#### Trecho fornecido:

****

Política política.

As eleições estão chegando, e com elas a probabilidade de algum fanático político te alugar aumenta exponencialmente. Sally e Somir não gostam de conversar com gente descontrolada, mas acreditam em táticas diferentes para lidar com elas, pelo menos no campo ideológico. Os impopulares esticam a discussão, se quiserem.

Tema de hoje: qual a melhor forma de lidar com descontrolados mentais em período eleitoral?

SOMIR

Perguntar, perguntar… perguntar. Existem vários resultados interessantes nessa estratégia, e na minha opinião, é uma das únicas formas de tirar algo divertido ou mesmo construtivo desse tipo de interação.

Sou o primeiro a admitir que interesse no ser humano não é meu ponto forte. Isso é, pelo menos da forma como isso costuma acontecer com a maioria das pessoas. Sally pode confirmar: mesmo com tanto tempo de contato, eu não tenho informações básicas sobre a vida dela, por nunca perguntar. Mas ao mesmo tempo, eu sei prever boa parte do sistema de pensamento dela. Eu sei o tipo de conclusão que ela costuma tirar da maioria das informações e quase sempre quais são as referências mentais para essas conclusões.

Posso dizer isso de basicamente todas as pessoas próximas da minha vida. Eu não sei datas de aniversário, não sei o que está acontecendo no dia a dia, não sei com quem se relaciona ou não, mas sei como essas pessoas funcionam mentalmente na maioria absoluta dos casos. Isso é resultado de um interesse natural pela forma como o outro pensa. Eu gosto de discutir ideias e ver como a pessoa lida com elas, qual informação encaixa, qual é ignorada, quais são as bases de suas convicções…

Eu digo isso porque a minha estratégia para lidar com fanáticos políticos é resultado de uma experiência aprofundada em lidar com o fascinante mundo das ideias alheias. Se você quer um guia mais prático de interação social, a sugestão da Sally pode até ser mais útil, mas se você quer ver o caos na mente alheia e tirar algum proveito da situação, basta fazer perguntas.

****

#### Dados para análise:
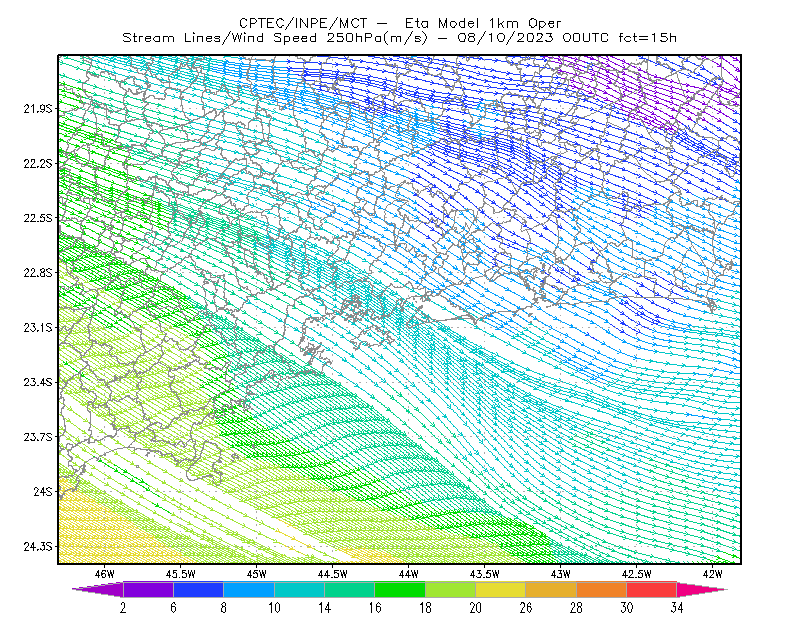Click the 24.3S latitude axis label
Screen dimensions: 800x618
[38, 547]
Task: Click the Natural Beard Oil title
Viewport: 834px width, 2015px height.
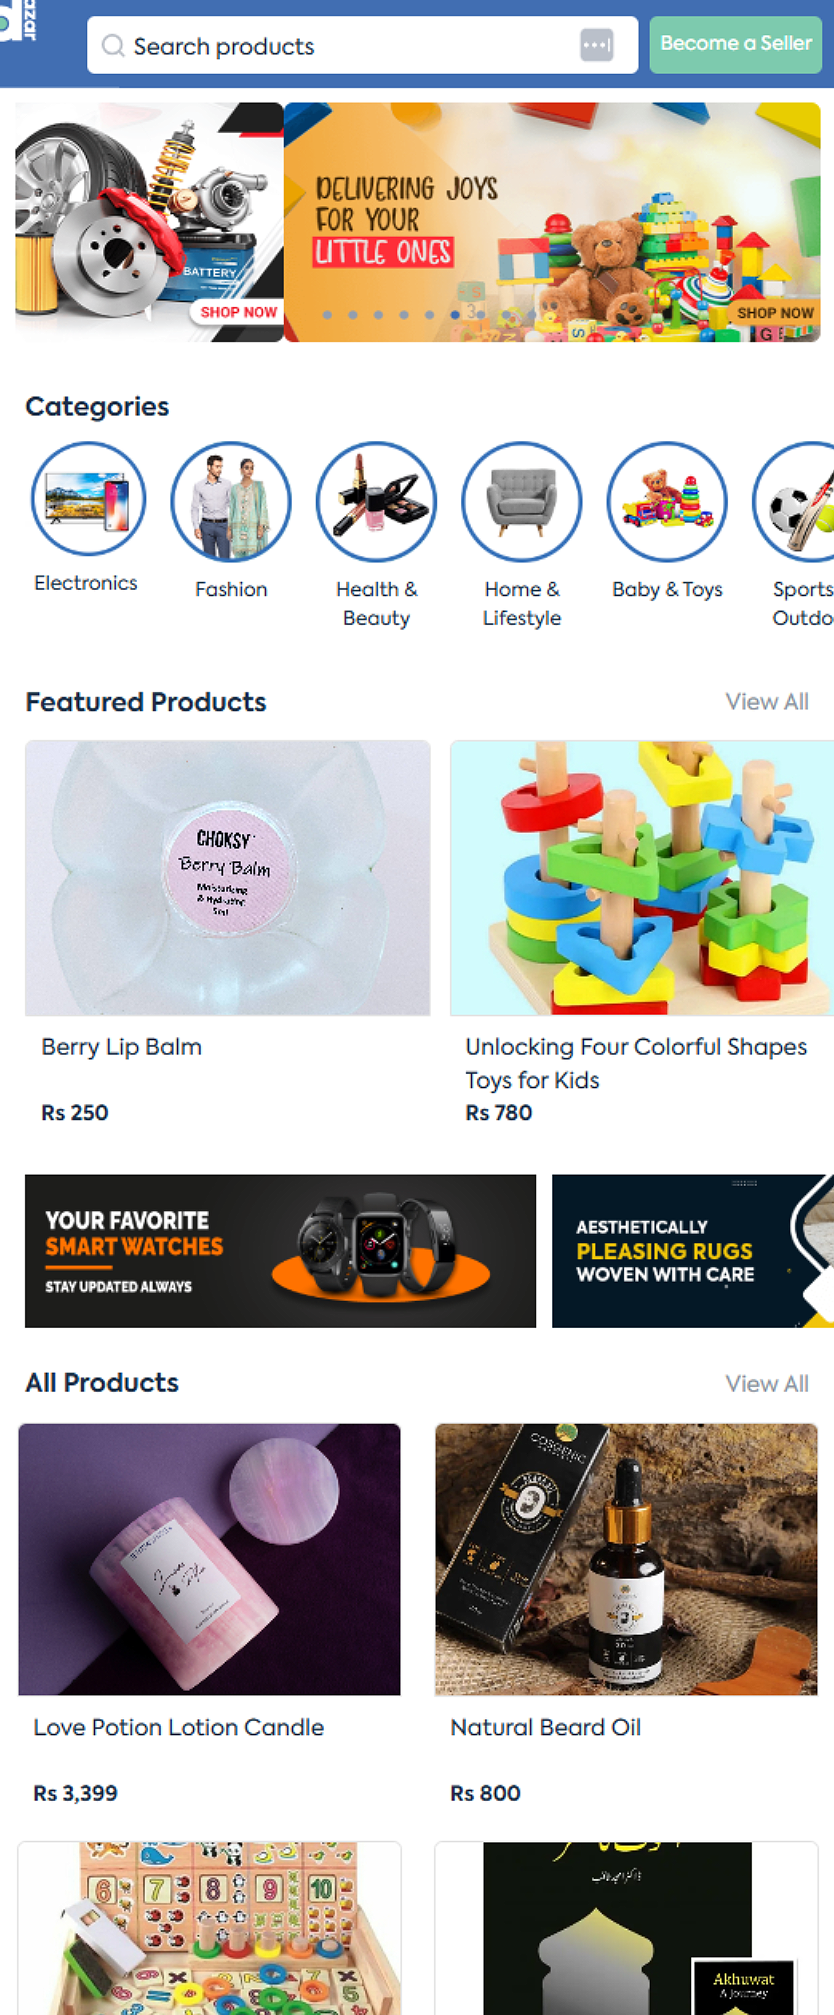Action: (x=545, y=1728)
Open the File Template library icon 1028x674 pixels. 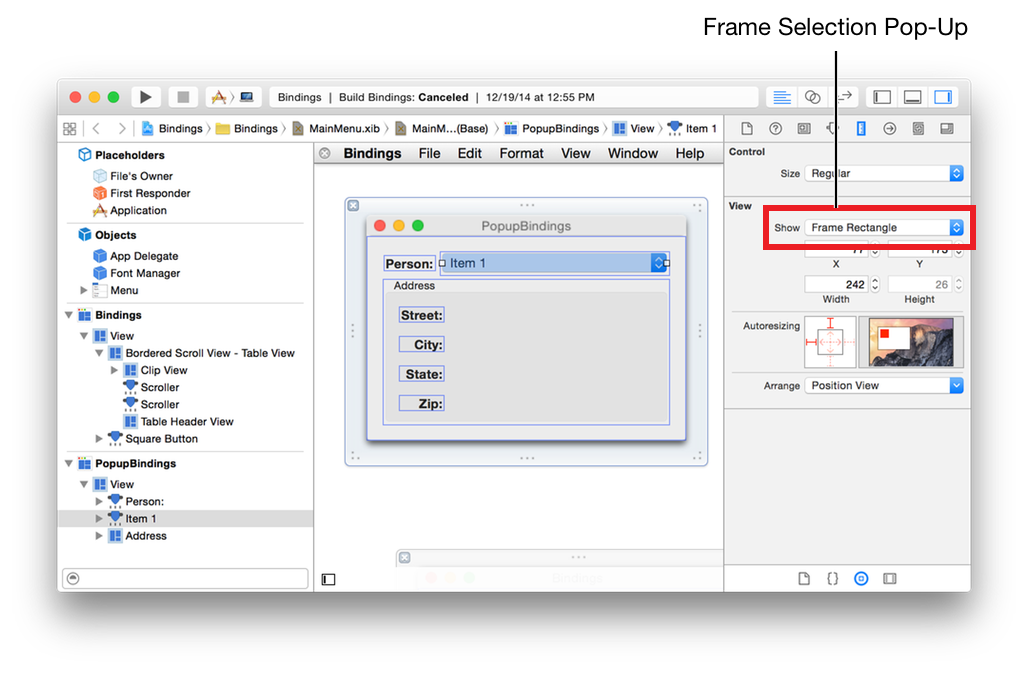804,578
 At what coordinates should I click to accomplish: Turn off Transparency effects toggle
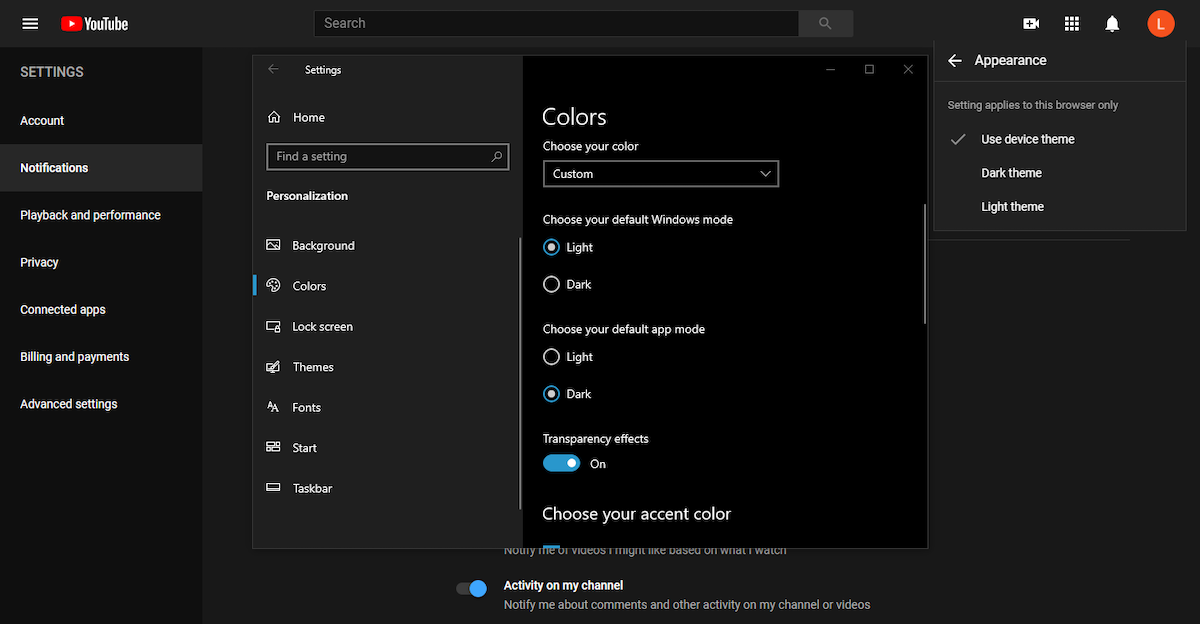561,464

****

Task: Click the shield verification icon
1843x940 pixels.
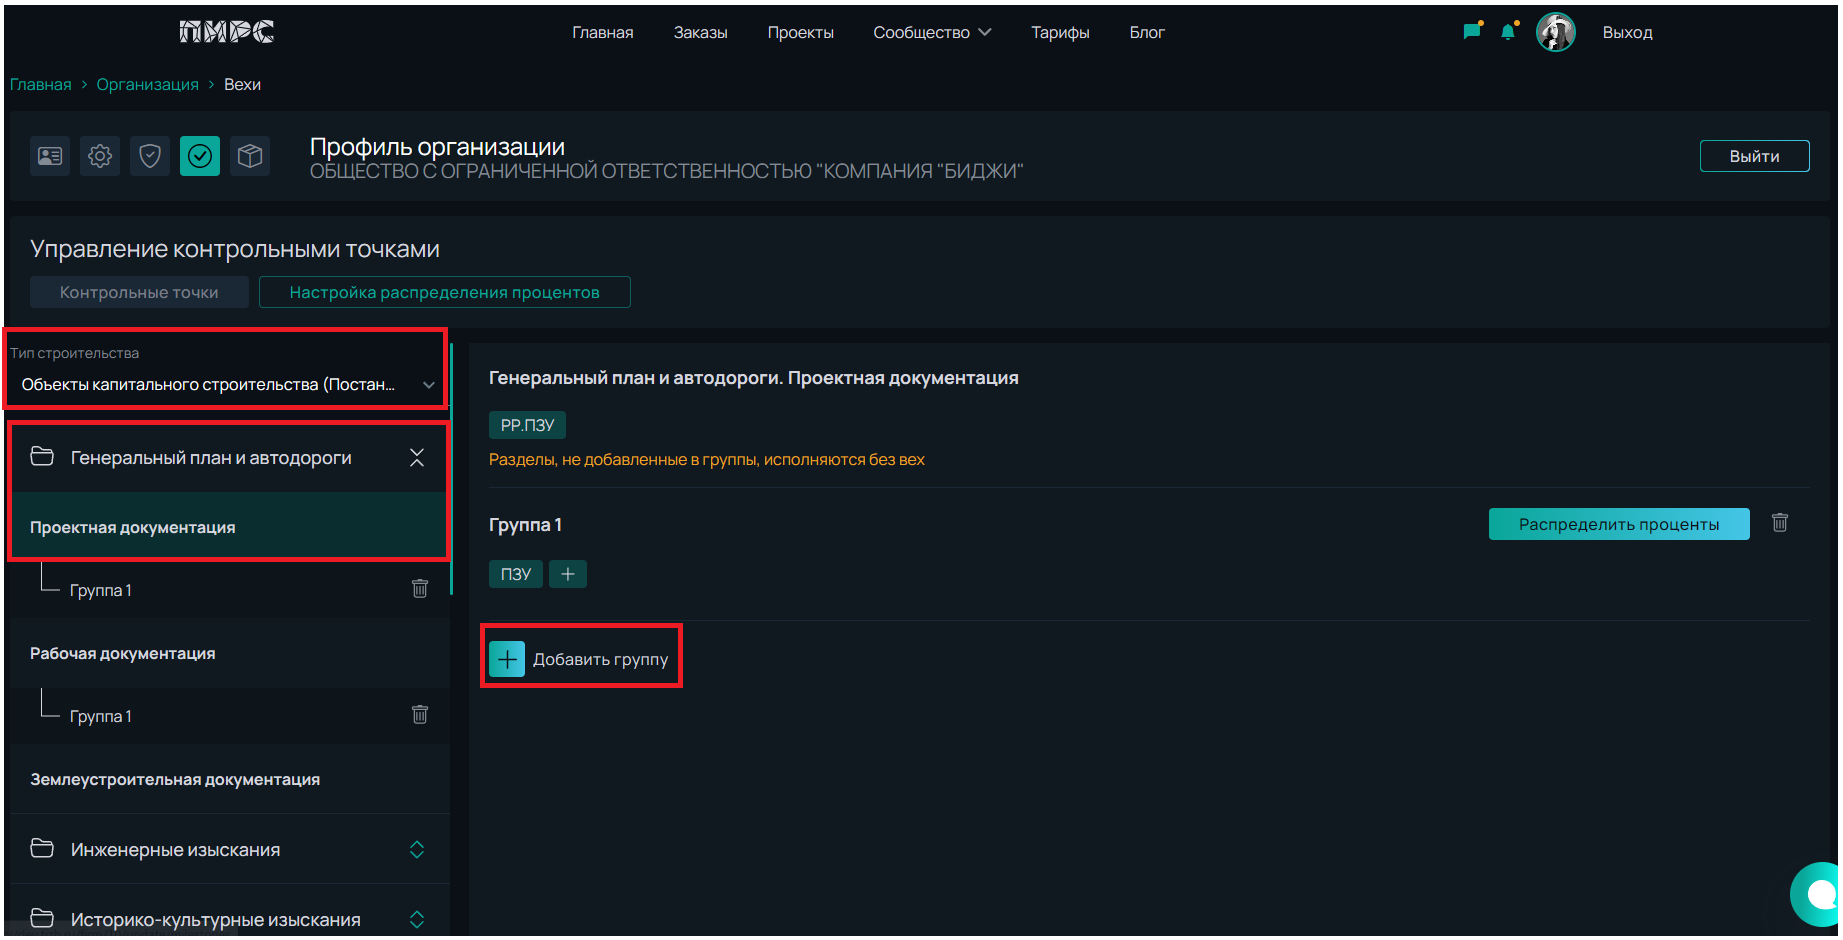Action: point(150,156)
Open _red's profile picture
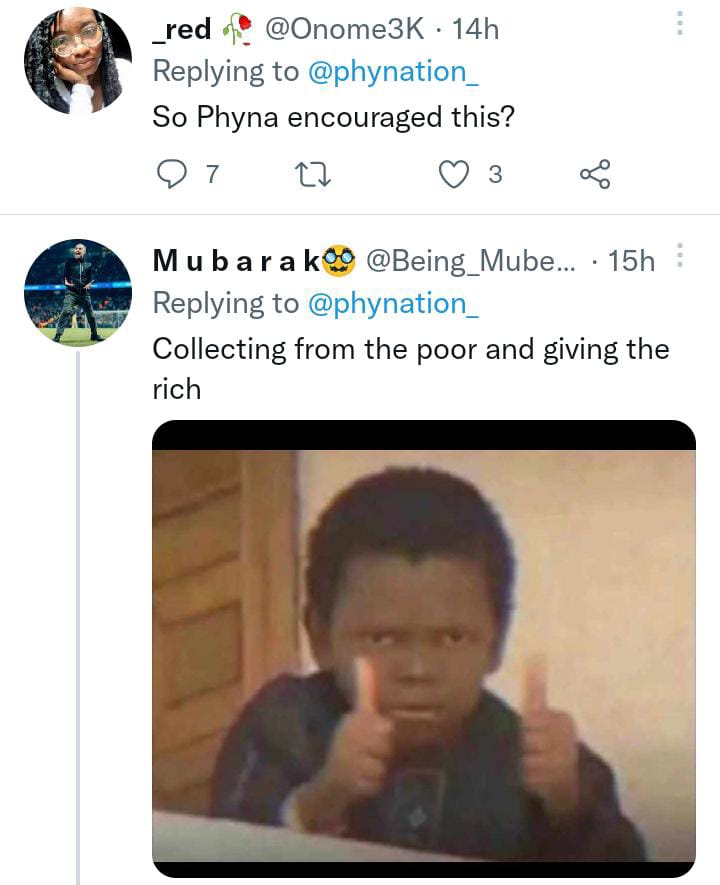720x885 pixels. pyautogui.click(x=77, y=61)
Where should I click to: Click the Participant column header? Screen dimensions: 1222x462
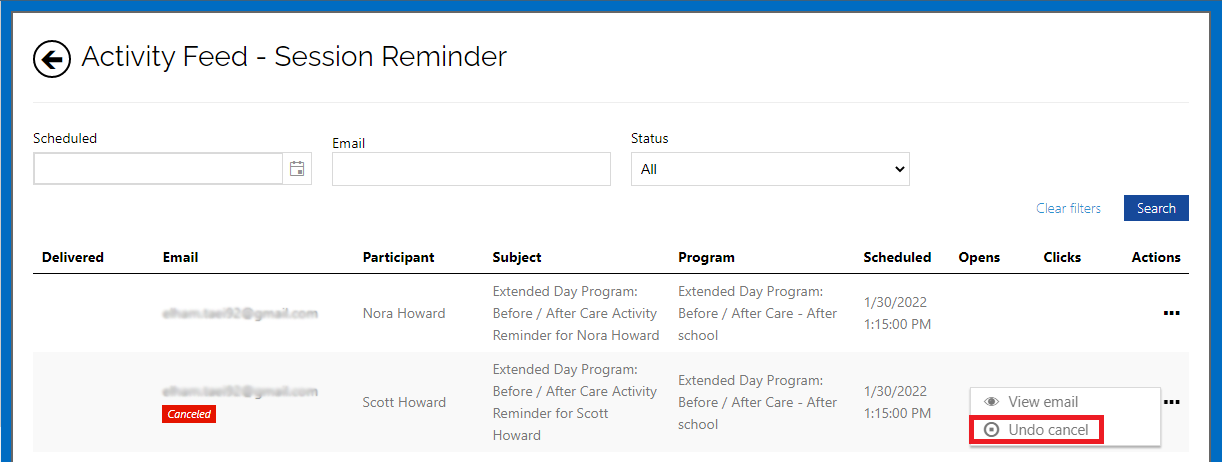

****

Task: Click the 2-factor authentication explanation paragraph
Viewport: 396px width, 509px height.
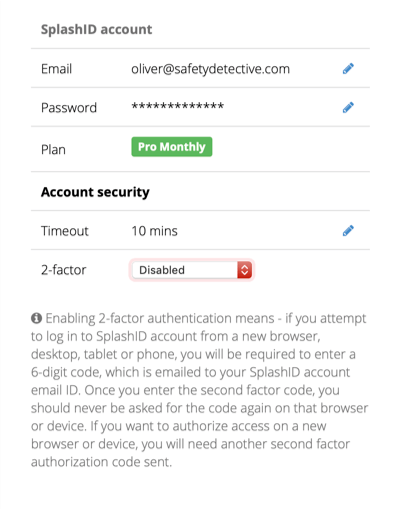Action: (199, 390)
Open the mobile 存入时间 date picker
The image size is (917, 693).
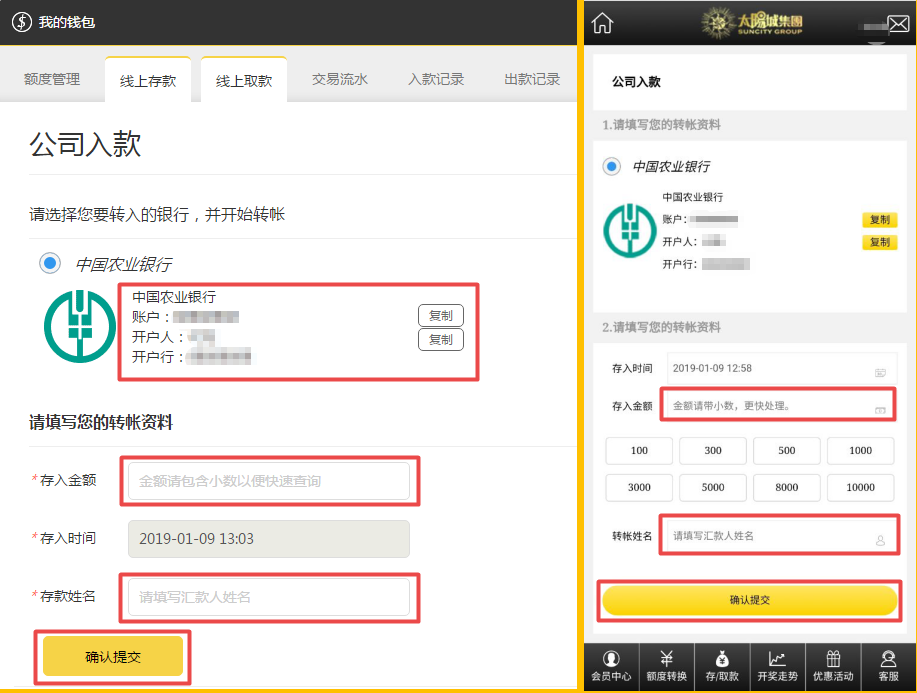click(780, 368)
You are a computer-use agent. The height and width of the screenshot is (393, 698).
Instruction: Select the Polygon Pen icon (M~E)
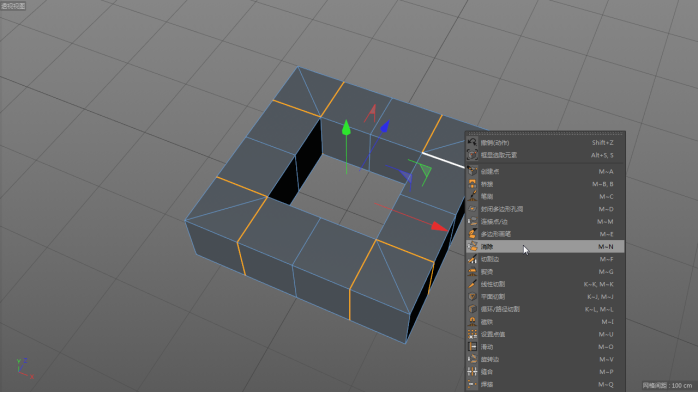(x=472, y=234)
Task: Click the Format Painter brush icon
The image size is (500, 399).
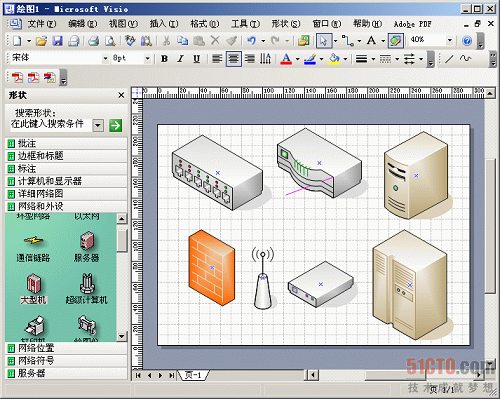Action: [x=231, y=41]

****

#### Perguntas de leitura:
A - Responda a cada pergunta sobre o texto sobre fanáticos políticos em uma linha própria, marcada como a pergunta:
(i) O que aumenta exponencialmente com a chegada das eleições?
(ii) Por que Somir diz não ter informações básicas sobre a vida de Sally?
(iii) O que basta fazer, segundo Somir, para ver o caos na mente alheia e tirar algum proveito da situação?
B - Por favor, prossiga com o texto sobre fanáticos políticos a partir da última frase apresentada.
As linhas não têm papel algum nisto.

#### Respostas às tarefas:
A -
(i) A probabilidade de algum fanático político te alugar.
(ii) Porque nunca pergunta.
(iii) Fazer perguntas.

B -
E considerando que você lendo este texto provavelmente tem mais habilidade de ler expressões e compreender interações sociais básicas do que eu, talvez você consiga aplicar isso ainda melhor do que eu consigo. A minha tática nasceu de pura curiosidade sobre o que o outro pensa, mas eu me senti reforçado conceitualmente quando fiz terapia: a maior arma do terapeuta é a pergunta. Porque a pergunta força o outro a criar uma resposta, a pessoa precisa pegar toda a sua bagunça mental e tentar entregar algo para você.

A imensa maioria das pessoas não tem defesas contra perguntas. É claro, você tem que saber fazer a pergunta sem usar um tom provocativo, o que eu tenho facilidade pelo interesse genuíno, mas que talvez exija um pouco mais de esforço para você. Fazer uma pergunta honesta abaixa o escudo da maioria das pessoas, inclusive as fanáticas por política.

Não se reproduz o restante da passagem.